***** Excerpt provided

5 Trend Takeaways from the FW26 Menswear Shows

This seasons men's shows didn’t arrive with a single, headline-grabbing reset. Instead, Pitti Uomo, Milan and Paris delivered a season that built on the refinement of forms, an escalation in eye-catching pieces and continued steps along menswear's current path of 'grown up, yet playful'. Materials got warmer, colors got bolder, styling got more deliberate. It was less about shock and more about direction — familiar ideas pushed further, details elevated into statements, and long-brewing trends reaching a crescendo.
Here are four trends to takeaway right now.

01. Cuffing Season
One of the more novel emerging trends from this season is the use of the shirt cuff as an intentional styling device. Specifically at Prada and Saint Laurent, visible cuffs were layered beneath chunky knits, peeking out from under sharp tailored jackets, and spilling from outerwear sleeves with a deliberately relaxed finish. The effect is anti-formal; it’s purposefully undone. By leaving cuffs visible, and loose, even when embellished with cufflinks, something familiar is turned into something new — a little louche, a little laissez-faire, effort without effort.

02. Tan Leather in the Limelight
Leather has been menswear’s material fixation for a couple of seasons now, but FW26 saw some collections shifting the palette decisively lighter. Designers leaned into tan, camel and soft brown leathers, reframing the category away from biker-black severity toward something more tactile and less rebellious. The result felt warmer, more wearable and more luxurious in an everyday way.

**********

Activity A: According to the menswear trend article, at which two houses were visible shirt cuffs used as a styling device?
Activity B: Carry on the menswear trend article from where it stops.

***** Study material

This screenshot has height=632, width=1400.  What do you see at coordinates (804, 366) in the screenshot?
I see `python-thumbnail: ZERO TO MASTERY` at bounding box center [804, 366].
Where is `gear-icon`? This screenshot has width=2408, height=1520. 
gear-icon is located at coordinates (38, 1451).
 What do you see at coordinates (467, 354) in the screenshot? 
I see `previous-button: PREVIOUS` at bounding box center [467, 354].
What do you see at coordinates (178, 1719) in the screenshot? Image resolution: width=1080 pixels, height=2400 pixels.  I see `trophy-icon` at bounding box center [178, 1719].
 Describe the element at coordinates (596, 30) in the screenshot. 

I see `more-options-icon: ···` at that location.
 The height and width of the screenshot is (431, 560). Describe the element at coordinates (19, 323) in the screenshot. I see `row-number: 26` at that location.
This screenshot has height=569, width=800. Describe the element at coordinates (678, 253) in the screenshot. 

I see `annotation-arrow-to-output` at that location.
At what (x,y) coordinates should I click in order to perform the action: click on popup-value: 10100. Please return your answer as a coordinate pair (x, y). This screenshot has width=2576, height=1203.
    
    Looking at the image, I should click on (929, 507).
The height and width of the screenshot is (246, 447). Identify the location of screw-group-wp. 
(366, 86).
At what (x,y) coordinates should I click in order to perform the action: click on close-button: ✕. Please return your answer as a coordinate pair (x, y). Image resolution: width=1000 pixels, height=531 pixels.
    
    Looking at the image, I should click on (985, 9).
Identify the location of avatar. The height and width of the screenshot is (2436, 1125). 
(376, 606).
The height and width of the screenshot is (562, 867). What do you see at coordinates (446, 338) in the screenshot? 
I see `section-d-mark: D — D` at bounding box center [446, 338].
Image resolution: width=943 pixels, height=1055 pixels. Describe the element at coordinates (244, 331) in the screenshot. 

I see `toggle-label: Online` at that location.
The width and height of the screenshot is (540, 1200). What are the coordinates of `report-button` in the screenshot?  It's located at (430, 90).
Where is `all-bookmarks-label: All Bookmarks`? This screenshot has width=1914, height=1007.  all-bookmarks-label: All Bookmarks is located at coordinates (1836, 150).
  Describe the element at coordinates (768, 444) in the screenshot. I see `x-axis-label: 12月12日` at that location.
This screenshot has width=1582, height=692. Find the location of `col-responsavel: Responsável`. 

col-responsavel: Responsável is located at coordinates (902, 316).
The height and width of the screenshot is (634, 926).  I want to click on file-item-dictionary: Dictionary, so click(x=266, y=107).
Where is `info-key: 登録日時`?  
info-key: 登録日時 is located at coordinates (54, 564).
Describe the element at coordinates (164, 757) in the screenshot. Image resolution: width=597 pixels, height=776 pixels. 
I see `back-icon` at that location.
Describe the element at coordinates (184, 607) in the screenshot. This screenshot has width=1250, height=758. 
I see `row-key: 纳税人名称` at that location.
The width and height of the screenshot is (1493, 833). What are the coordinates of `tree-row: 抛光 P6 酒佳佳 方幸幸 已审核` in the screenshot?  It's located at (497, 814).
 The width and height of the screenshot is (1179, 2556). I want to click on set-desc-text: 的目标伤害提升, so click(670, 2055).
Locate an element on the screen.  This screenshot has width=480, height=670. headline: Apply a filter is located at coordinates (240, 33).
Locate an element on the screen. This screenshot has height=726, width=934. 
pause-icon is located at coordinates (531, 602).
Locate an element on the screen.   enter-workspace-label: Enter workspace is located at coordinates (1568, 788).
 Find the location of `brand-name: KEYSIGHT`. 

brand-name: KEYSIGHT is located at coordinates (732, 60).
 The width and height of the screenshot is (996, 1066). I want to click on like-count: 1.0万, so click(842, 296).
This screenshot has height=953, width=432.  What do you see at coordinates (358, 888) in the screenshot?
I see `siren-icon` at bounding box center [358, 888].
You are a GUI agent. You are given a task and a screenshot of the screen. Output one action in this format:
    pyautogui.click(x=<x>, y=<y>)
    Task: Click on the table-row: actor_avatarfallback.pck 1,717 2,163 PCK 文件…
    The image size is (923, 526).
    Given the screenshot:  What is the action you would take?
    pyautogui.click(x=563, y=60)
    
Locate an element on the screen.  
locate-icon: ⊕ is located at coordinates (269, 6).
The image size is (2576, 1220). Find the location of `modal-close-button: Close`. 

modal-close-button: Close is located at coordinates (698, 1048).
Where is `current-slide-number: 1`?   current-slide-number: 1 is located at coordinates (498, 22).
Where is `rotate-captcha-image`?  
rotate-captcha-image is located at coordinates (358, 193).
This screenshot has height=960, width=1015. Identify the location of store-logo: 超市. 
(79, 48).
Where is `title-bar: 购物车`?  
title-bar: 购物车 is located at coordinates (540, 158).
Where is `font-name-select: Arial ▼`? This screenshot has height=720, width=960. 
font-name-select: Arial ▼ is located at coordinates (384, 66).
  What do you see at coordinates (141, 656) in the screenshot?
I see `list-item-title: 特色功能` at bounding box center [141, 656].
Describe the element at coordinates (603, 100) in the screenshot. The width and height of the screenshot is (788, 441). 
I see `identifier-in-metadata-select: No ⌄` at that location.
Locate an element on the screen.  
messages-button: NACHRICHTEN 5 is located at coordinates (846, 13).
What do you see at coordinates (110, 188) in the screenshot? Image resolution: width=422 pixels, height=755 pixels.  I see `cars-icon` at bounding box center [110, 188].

**********

Expected output A: Prada and Saint Laurent.

Expected output B:
03. Hats That Simply Won't Hide
Bold headwear has been bubbling for over a year, but this season it tipped into full commitment territory for a lot of designers. Prada and Paul Smith sent out jaunty, characterful caps, while Dries Van Noten leaned into Peruvian-inspired silhouettes that felt deliberately conspicuous. Headwear is very much no longer a finishing touch but an outfit topping focal point. FW26 has further positioned very bold hats as an expressive styling move, not an afterthought.

04. A Color Saturation Situation
The biggest move for 2026? An embraced unapologetic color. Bright red, yellow, blue and green cut through otherwise neutral looks, sometimes as the hero piece, sometimes as a sharp spike that catches you by surprise. Auralee and Louis Vuitton both had bright yellow puffer jackets walk down the runway, while other houses threaded bold tones through knitted layers, exuberant outerwear and accent accessories. It felt less like seasonal novelty and more like a knowing juxtaposition of expressive color sitting against the more mature and structural elements of menswear that have been emerging.

05. Plaid to the Bone
Folksy and traditional patterns made their presence felt very strongly within this season's shows. Most clearly around the neck and shoulders. Small checks, tartans and plaids appeared repeatedly on scarves, from Ralph Lauren, AMI Paris, Auralee and Dries Van Noten while Fair Isle knits were worn slung around the shoulders at Paul Smith. The styling cue was consistent: texture and pattern as a layering tool that aids in adding depth to the more pared-back outfits without overwhelming them. Or, as an additional maximalist-mode injection of flair.